Bullet shells hit one of the Buddha images on Rakhamuni hill in front of the bank and destroyed its nose and left hand.  

It was busy time in the early evening and the area was crowded when gunfire erupted. A house in Ywar Haung Daw village near Mrauk-U was burnt down by an artillery shell, five minutes after the attack in Mrauk-U began.

“The artillery shell landed like a big fire ball. The flames from the artillery explosion scorched my children’s skin on their arms and legs. Now their skin is peeling and they can’t walk,” said U Hla Shwe Maung from Ywar Haung Daw village, whose home was hit by the artillery shell. 

He sent his children to hospital and now they are taking shelter in a war refugee camp in downtown Mrauk-U since they lost their home.

“We can’t go home. We have no home to go to. There is no one in our village also. They all fled from their houses. We now wear clothing that’s been donated to us.
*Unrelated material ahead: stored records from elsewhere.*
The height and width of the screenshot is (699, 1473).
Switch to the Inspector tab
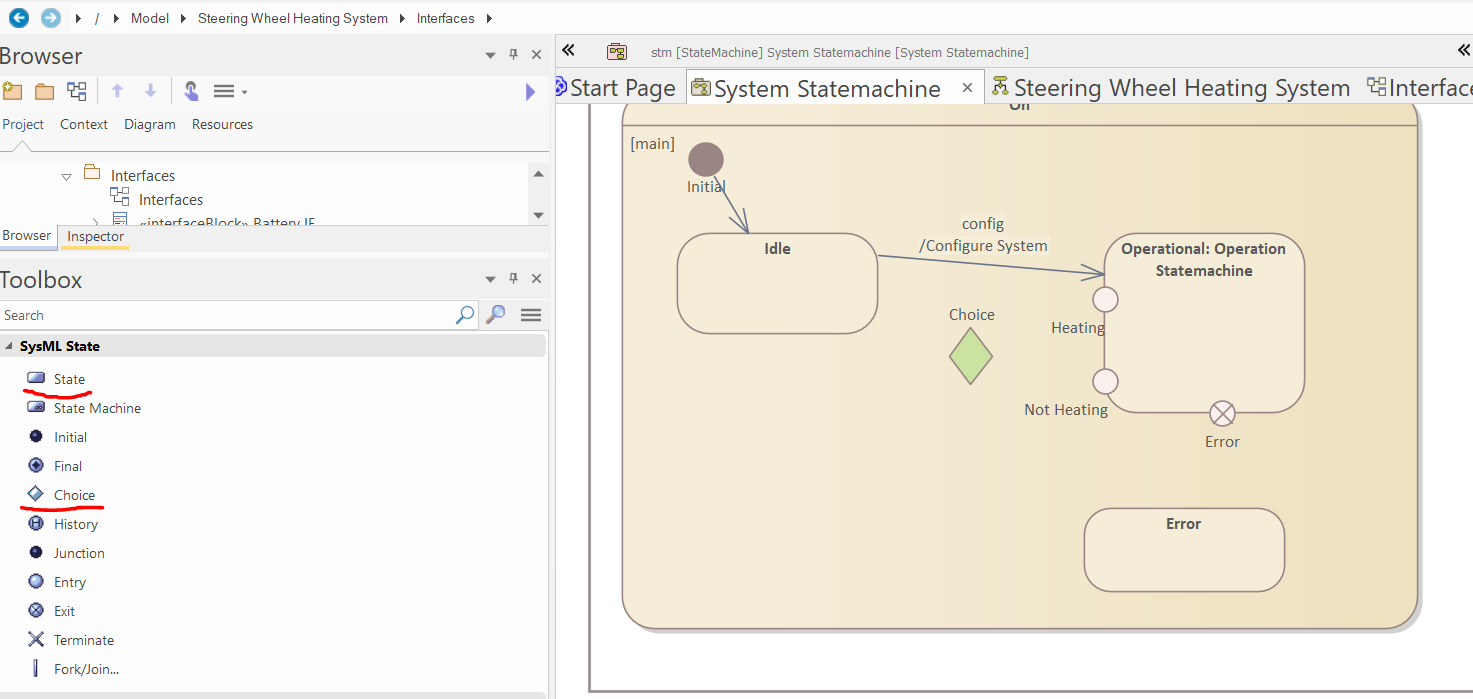(x=95, y=237)
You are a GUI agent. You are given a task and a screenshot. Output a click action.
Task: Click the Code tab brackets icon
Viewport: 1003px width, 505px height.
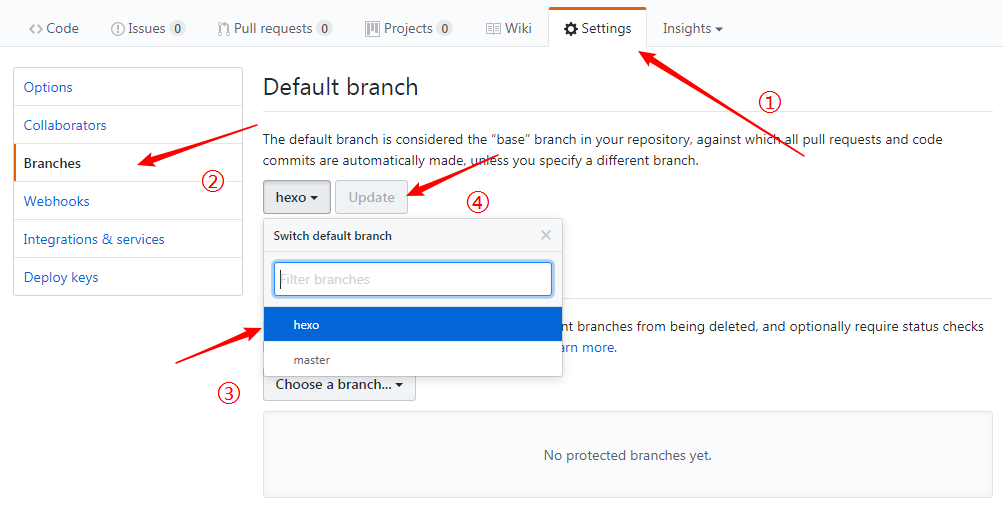click(36, 29)
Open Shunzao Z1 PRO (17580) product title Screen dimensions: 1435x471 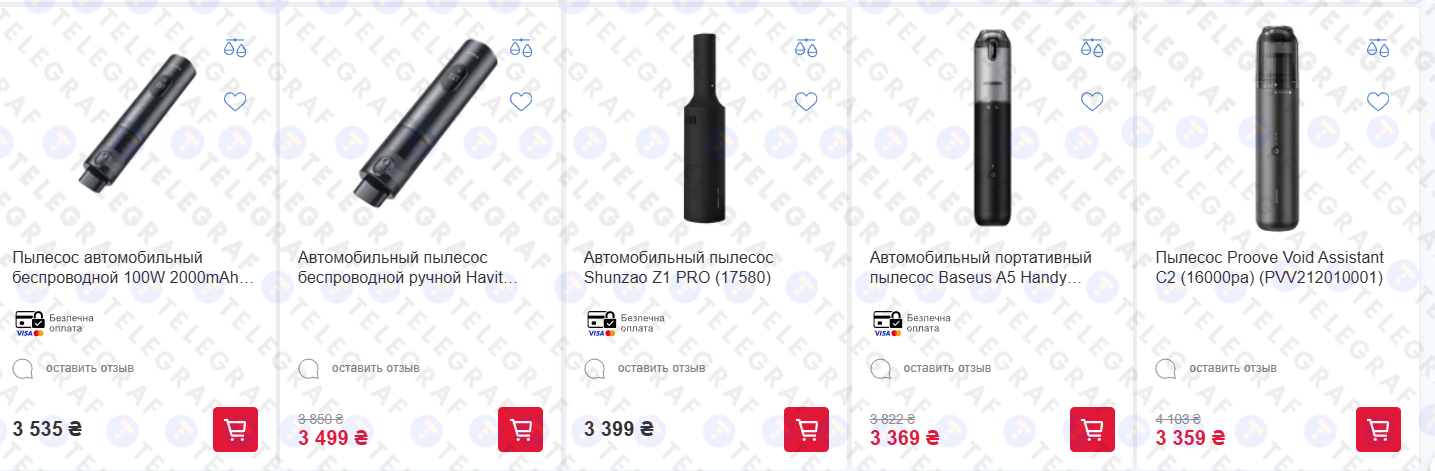[679, 268]
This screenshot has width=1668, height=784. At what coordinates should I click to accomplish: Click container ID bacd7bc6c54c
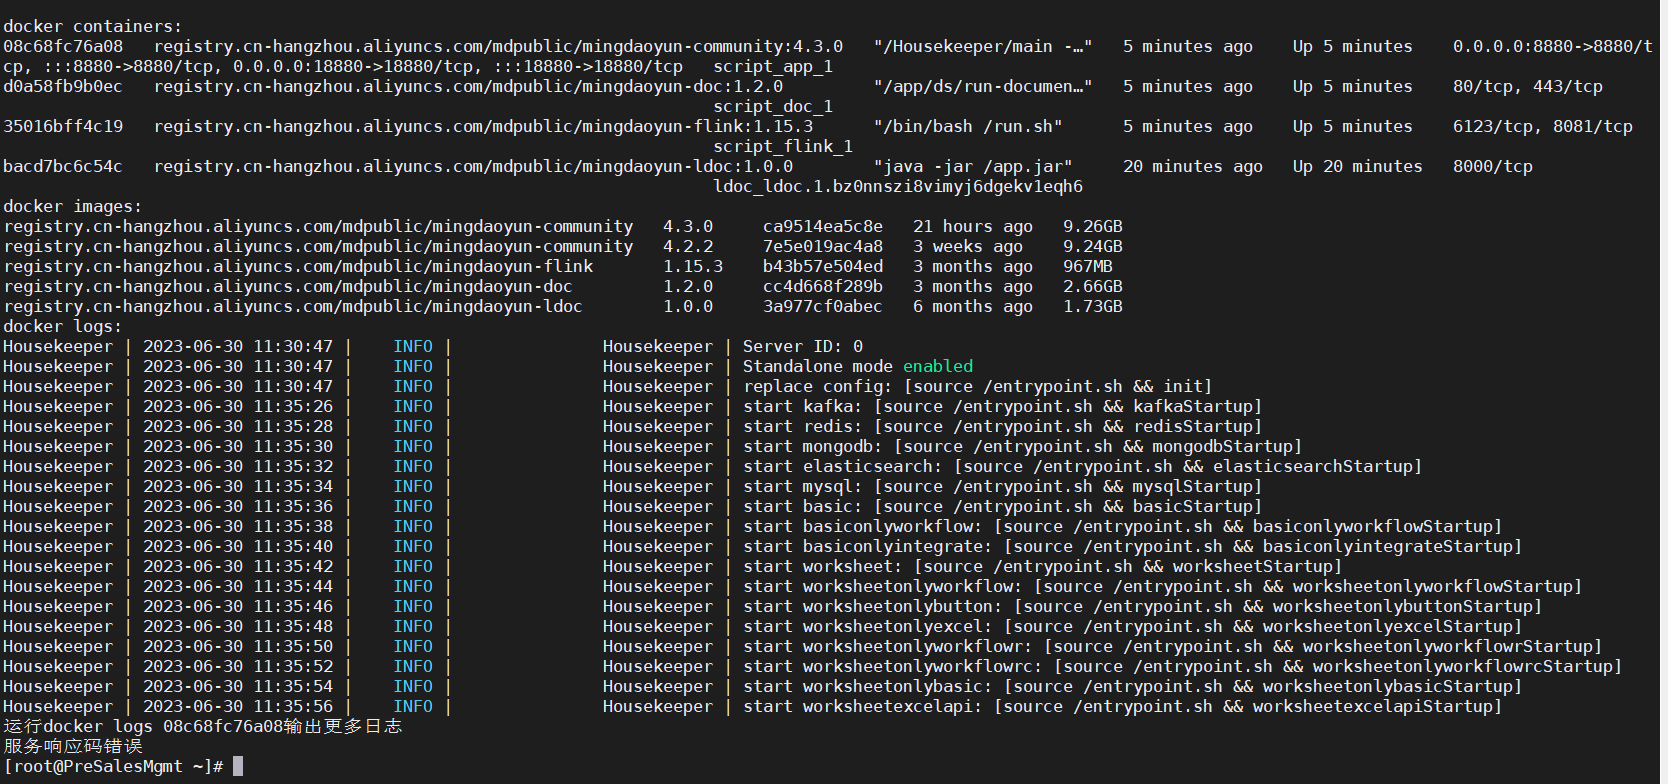click(x=63, y=166)
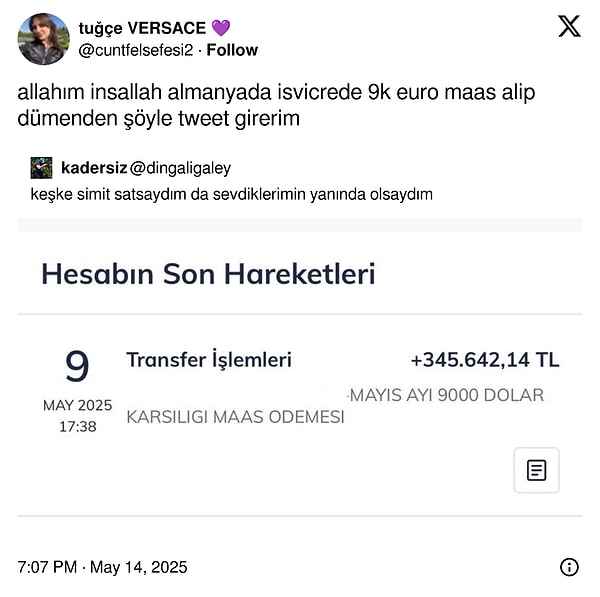
Task: Click the large date number 9
Action: coord(77,367)
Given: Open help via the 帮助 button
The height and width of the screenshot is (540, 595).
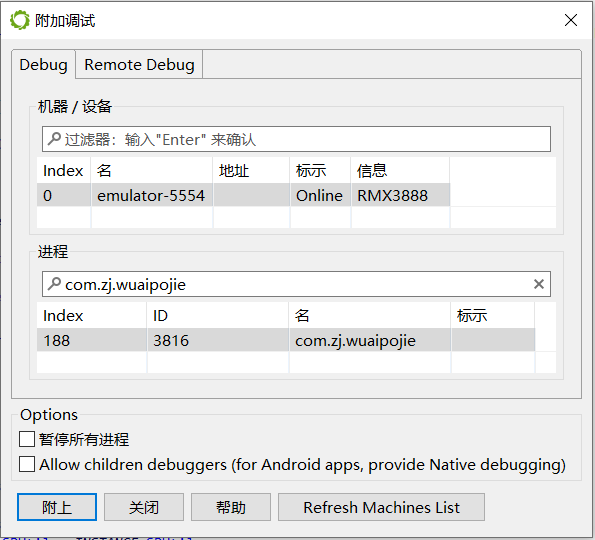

This is our life now. I strongly believe the military did this intentionally,” he said because of their current situation they have no way to go back home. 

The Tatmadaw responded in a press conference held on March 25 that they retaliated after the Arakan Army (AA) opened fire from houses, shops and on a hill where pagodas are located.

“Our trucks entered Mrauk-U for security reasons. At that time, we were being shot at from both sides of the road. At the same time, our regional battalion was attacked from a hill and houses,” said Brigadier General Zaw Min Tun, spokesperson of the Tatmadaw True News Information Team.

His remark is completely different from what witness and victims in Mrauk-U said.

Only the Tatmadaw were shooting weapons in the ancient city, it was not a battle with the AA, local witnesses said.

“They just blame others because they do not want to take responsibility. They said they were shot from a shop. I sell betel quid, I have betel leaves, nuts and lime.  I do not have guns and can’t shoot,” said U Kyaw Naing, who is selling betel squid near the branch of the KBZ Bank.

Because religious sites are sacred places, he did not expect such situations in that specific location, U Kyaw Naing said his own opinion.

“In the Tatmadaw’s eyes, local people are also members of the AA. They think that all the people in the region are affiliated with the AA in some way. We are just humble civilians; we have no need for guns. Furthermore, this area is a sacred religious site, so we never thought things like this would happen here,” he said.

The Tatmadaw will not sit quietly if their camps are under attack, the Tatmadaw will respond accordingly to any attack, said Brigadier General Zaw Min Tun.

“We cannot just sit around and do nothing when our camps are under siege. We have to retaliate. And it was at night, so there might be some damage on roads and residential areas,” he said.

Artillery shells should not land in Mrauk-U which is a historical heritage site, it should be a demilitarized zone, State MP of Mrauk-U Township U Tun Tha Sein said.

“Mrauk-U boasts of being an ancient cultural heritage site, it should not be quiet like a cemetery. I would like to make a request to authorities to prevent Mrauk-U from becoming a desolate heritage site,” he said.

Daw Oo Khin Mya, a resident of Sin Cha Zate ward, said that she understands that there is collateral damage when opposing sides clash during an armed conflict. However, a one-sided onslaught of gunfire that’s done intentionally and with extreme prejudice is unforgivable.

“We were enjoying a lovely dinner with our children when Tatmadaw troops indiscriminately fired weapons at our home. I am emotionally torn apart because I can’t understand why they would open fire on my family without any justification. Furthermore, I have no idea how I can prove to them that my family has no connection to the AA,” she said.

After peace talks on March 21, Colonel Kyaw Han from the Arakan Army said they never engaged in any battles in Mrauk-U city. 

“We have declared that we never participated in armed conflicts in Mrauk-U. We asked the Tatmadaw not to continue shooting weapons in residential areas without any provocation,” he told media.

Retired lance corporal U Tun Kyaw Sein said there are different sounds of gunshots in a two-sided battle, but in this situation only one sound of gunfire could be heard in the ancient city Mrauk-U.